Using the USGS dataRetrieval package to analyze continuous water quality data

Introduction

As someone who works for the Division of Water Monitoring & Standards, I spend a lot of time analyzing water quality data. While we collect a significant amount of data in-house, I often need to download additional data from online sources. These sources typically come from the same organizations, and obtaining the necessary data requires navigating their websites, which can be a time-consuming process. However, I’m always on the lookout for ways to automate tasks and streamline my workflow. Recently, I discovered the dataRetrieval package, which provides a solution to this problem. With dataRetrieval, I can automate data retrieval tasks and avoid having to repeat the same steps over and over again.

What is the dataRetrieval package & how does it work?

The dataRetrieval package is a collection of functions designed to facilitate the retrieval of U.S. Geological Survey (USGS) and U.S. Environmental Protection Agency (EPA) water quality and hydrology data from web services. By using the dataRetrieval package, users can easily discover, access, retrieve, and parse water data from multiple sources. The data is obtained from various sources, and the image below provides a comprehensive overview of the different sources, data types, metadata, time series types, formats, and outputs available.

Image Credit: USGS

Image Credit: USGS

I’m not going to cover all the different functions and usages of the dataRetrieval package, but if you would like to learn more, here are some sources that I found to be the most useful:

What I will show in this blog post

In this blog post I will discuss the usage of the readNWISuv() function and how to create a nice plot with the ggplot2 package. The readNWISuv() function imports data from the NWIS web service. Specifically, this function retrieves instantaneous water quality data. In order to use this function you must have the following arguments:

readNWISuv(siteNumbers, parameterCd, startDate = "", endDate = "",tz = "UTC")
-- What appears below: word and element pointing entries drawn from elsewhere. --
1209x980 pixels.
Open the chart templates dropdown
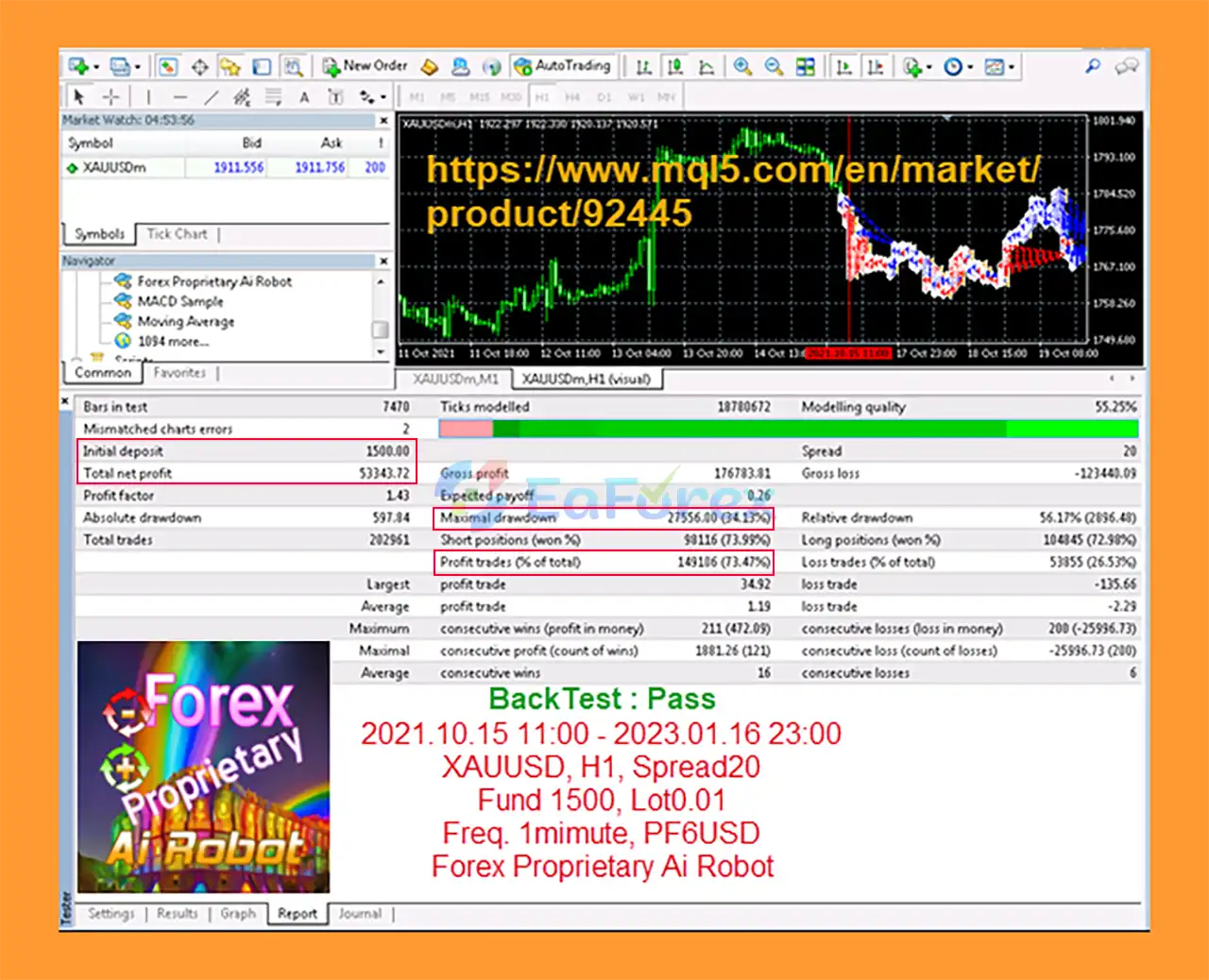1011,67
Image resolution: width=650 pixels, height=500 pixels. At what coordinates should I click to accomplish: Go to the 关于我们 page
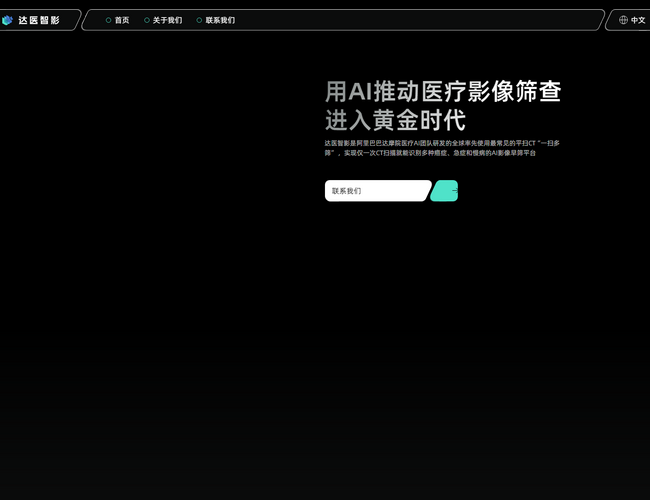click(x=167, y=20)
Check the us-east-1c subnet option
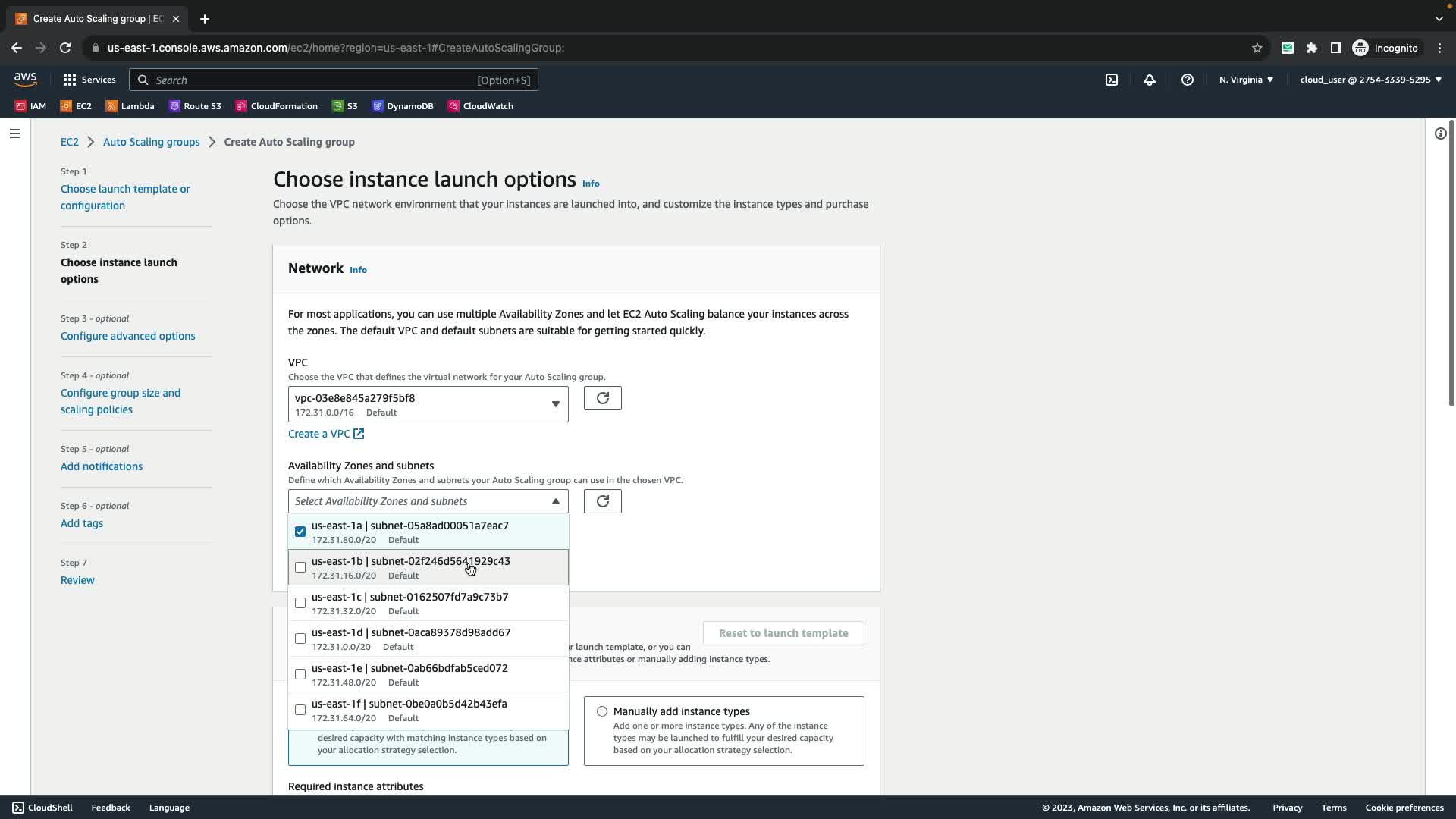The width and height of the screenshot is (1456, 819). pyautogui.click(x=300, y=603)

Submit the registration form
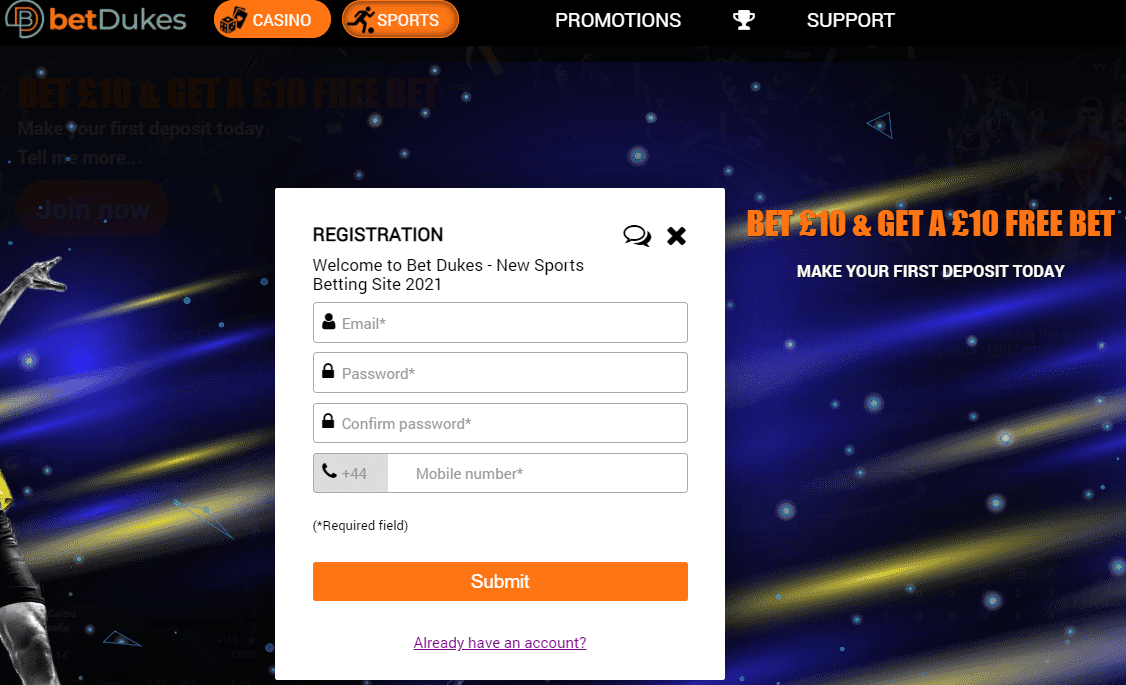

  • siteNumbers: A character vector of USGS site numbers (or multiple sites). This is usually an 8 digit number. You can use this map to find a site your interested in.
  • parameterCd: Character USGS parameter code.This is usually an 5 digit number. To find a parameter code of interest you can type in parameterCdFile. This allows you to explore the USGS parameter codes.
  • startDate: character starting date for data retrieval in the form YYYY-MM-DD.
  • endDate: character ending date for data retrieval in the form YYYY-MM-DD.
  • tz: character to set timezone attribute of dateTime. Default is “UTC”, and converts the date times to UTC. There are numerous different possible values to use. For example, if you wanted it to be in Eastern Standard Time, you would use "America/New_York"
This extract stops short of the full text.